Re: avg write io wait time regression in 1.2.1

Matthew Von-Maszewski Fri, 02 Nov 2012 06:19:51 -0700

Dietrich,

I can make two guesses into the increased disk writes.  But I am also willing 
to review your actual LOG files to isolate root cause.  If you could run the 
following and post the resulting file from one server, I will review it over 
the weekend or early next week:


sort /var/lib/riak/leveldb/*/LOG >LOG.all

The file will compress well.  And no need to stop the server, just gather the 
LOG data live.

Guess 1:  your data is in a transition phase.  1.1 used 2 Megabyte files 
exclusively.  1.2 is resizing the files to much larger sizes during a 
compaction.  You could be seeing a larger number of files than usual 
participating in each compaction as the file sizes change.  While this is 
possible, I have doubts … hence this is a guess.

Guess 2:  I increased the various leveldb file sizes to reduce the number of 
open and closes, both for writes and random reads.  This helped latencies in 
both the compactions and random reads.  Any compaction in 1.2 is likely to 
reread and write larger total number of bytes.  While this is possible, I again 
have doubts … the number of read operations should also go up if this guess is 
correct.  Your read operations have not increased.  This guess might still be 
valid if the read operations were satisfied by the Linux memory data cache.  I 
do not how those would be counted or not counted.

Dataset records

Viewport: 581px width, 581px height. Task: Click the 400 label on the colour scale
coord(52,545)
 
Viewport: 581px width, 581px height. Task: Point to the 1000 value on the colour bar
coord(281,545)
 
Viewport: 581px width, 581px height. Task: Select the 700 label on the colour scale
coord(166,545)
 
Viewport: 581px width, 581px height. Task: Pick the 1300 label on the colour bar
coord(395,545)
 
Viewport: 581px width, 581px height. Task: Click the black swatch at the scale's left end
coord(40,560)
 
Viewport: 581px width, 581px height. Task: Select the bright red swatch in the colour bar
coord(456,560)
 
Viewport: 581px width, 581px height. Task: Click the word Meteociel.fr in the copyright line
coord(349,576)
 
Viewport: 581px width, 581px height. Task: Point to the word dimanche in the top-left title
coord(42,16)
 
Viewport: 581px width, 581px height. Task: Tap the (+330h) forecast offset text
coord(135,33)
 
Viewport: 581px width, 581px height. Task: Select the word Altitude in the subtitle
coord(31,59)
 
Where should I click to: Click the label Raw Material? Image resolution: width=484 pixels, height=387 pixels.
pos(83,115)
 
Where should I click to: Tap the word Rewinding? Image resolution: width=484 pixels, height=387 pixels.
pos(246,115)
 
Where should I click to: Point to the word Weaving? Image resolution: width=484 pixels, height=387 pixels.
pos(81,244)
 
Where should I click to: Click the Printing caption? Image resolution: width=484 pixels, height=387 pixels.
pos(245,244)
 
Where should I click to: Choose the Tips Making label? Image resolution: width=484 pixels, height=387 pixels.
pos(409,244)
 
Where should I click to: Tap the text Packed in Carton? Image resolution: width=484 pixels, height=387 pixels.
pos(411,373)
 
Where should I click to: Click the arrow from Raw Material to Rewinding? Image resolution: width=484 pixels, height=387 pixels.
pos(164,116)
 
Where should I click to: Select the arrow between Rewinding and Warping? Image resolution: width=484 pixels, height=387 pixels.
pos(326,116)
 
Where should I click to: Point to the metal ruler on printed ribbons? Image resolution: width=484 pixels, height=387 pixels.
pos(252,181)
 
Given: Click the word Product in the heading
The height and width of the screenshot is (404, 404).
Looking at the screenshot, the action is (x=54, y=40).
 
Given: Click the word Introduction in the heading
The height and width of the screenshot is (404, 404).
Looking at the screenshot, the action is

▶ **Brief 1**
Write out the post word for word, beginning with the words "I can make two" and stopping after the words "LOG data live.".
▶ **Brief 2**
Answer these questions from the post:
(a) What size of file did 1.1 use exclusively?
(b) What command does the writer ask to be run to gather the LOG data?
(c) Why were the various leveldb file sizes increased?

▶ **Exercise result 1**
I can make two guesses into the increased disk writes.  But I am also willing 
to review your actual LOG files to isolate root cause.  If you could run the 
following and post the resulting file from one server, I will review it over 
the weekend or early next week:


sort /var/lib/riak/leveldb/*/LOG >LOG.all

The file will compress well.  And no need to stop the server, just gather the 
LOG data live.

▶ **Exercise result 2**
(a) 2 Megabyte files.
(b) sort /var/lib/riak/leveldb/*/LOG >LOG.all
(c) To reduce the number of opens and closes, both for writes and random reads.